[Source data]
*** Begin section ***

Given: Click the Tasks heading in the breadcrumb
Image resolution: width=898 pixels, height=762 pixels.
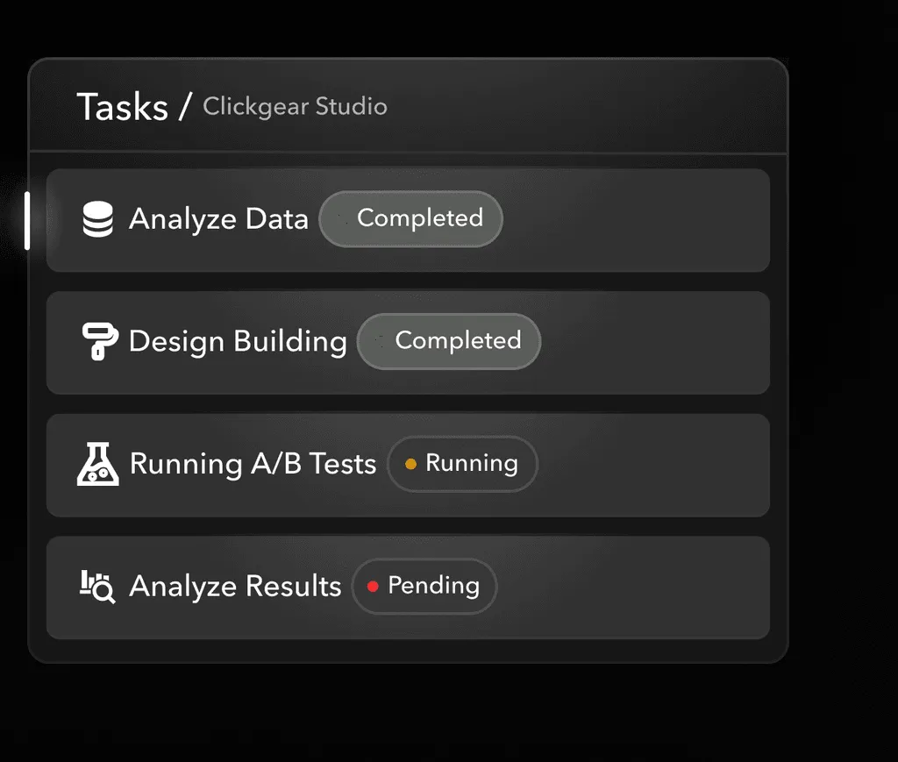Looking at the screenshot, I should tap(123, 107).
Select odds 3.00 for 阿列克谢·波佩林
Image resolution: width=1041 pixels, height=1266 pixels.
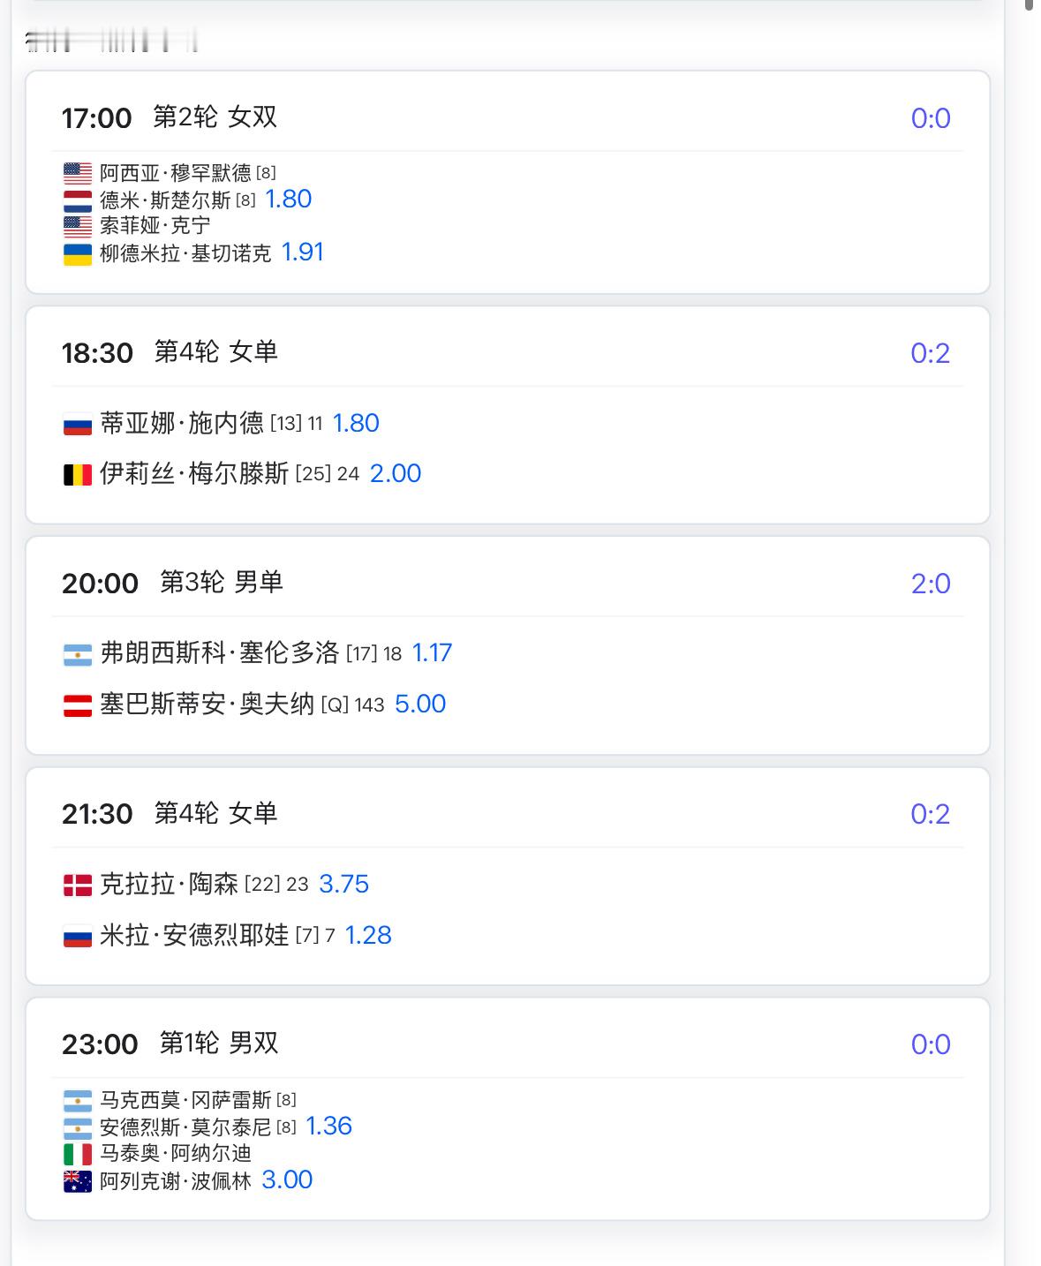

*** End section ***

[Aim of the exercise]
If an entry holds an image, omit that image and print the remainder exactly as it stands.

[Written answer]
Given: Click the Tasks heading in the breadcrumb
Image resolution: width=898 pixels, height=762 pixels.
Looking at the screenshot, I should tap(123, 107).
Select odds 3.00 for 阿列克谢·波佩林
Image resolution: width=1041 pixels, height=1266 pixels.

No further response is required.